It was Held who earned the free-kick which led to West Germany’s dramatic equaliser by – depending on your point of view - either being fouled by Jack Charlton or making a back for the centre half as he sought to head the ball clear.

Wolfgang Overath, too, was a telling operator for West Germany throughout, as vital to their function as was Peters to the England team, particularly with Bobby Charlton and Franz Beckenbauer reducing each other to a series of tantalising flourishes, notes on an exhibition that was never allowed to take place.

It was, naturally, Overath who tracked back in that last exhausting passage of play to come within a yard of halting Hurst’s final incursion. For which honourable hardiness he now finds himself immortalised next to the English hero on a thousand beach towels. Got one upstairs.

Bobby Moore. So classically composed at the back - but how urgently England’s captain moved upfield after England went a goal down.

Nobby Stiles, minus front false teeth, celebrates England's exhausting World Cup win over West German at Wembley in 1966 with hyperactive team-mate Alan Ball ©Getty Images
Nobby Stiles, minus front false teeth, celebrates England's exhausting World Cup win over West German at Wembley in 1966 with hyperactive team-mate Alan Ball ©Getty Images

Nobby Stiles. Of course, you expect to see how he harries and chivvies and chips away just outside the penalty area. But how often he breaks forward, and how accurately he passes. That superb ball down the right wing ten minutes into extra-time, finding Alan Ball, whose cross was hammered home via the bar by Hurst to make it 3-2.

Or not, depending on your point of view.

Having read Stiles’s book, After The Ball, written with my late and esteemed colleague James Lawton, I now always look out for that moment in the second period of extra-time when the Manchester United man strives to make his own headway down the right wing.

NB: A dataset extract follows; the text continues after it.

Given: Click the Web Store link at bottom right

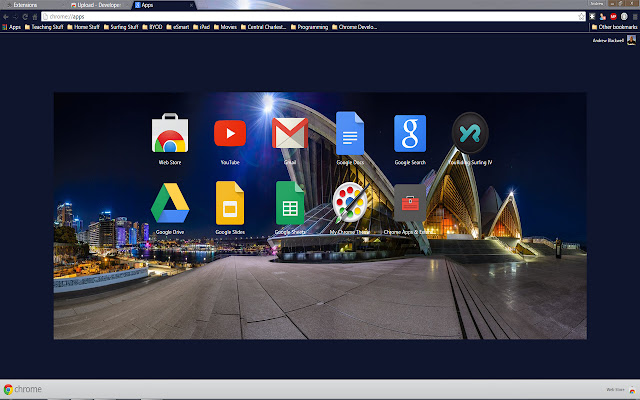Looking at the screenshot, I should [x=616, y=390].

"I looked up and said to myself, 'Yes, near post, I’ll go for that’,”, Stiles writes. “But when I came to make contact with the ball something shocking and terrifying happened. I felt everything go. The sensation was of whoosh, and everything had left me.

"The ball trickled off the toe of my boot and over the line. The crowd sighed and fell silent. I just stood there, empty, and one concern was that my bowels had emptied, which would have been a terrible embarrassment because unlike my team-mates I didn’t wear a jock-strap or a slip beneath my shorts."

The worst had not happened. I see Stiles tracking back, a little less intent than usual, but still there, lining up, doing his duty to the last…

I might watch it again tonight.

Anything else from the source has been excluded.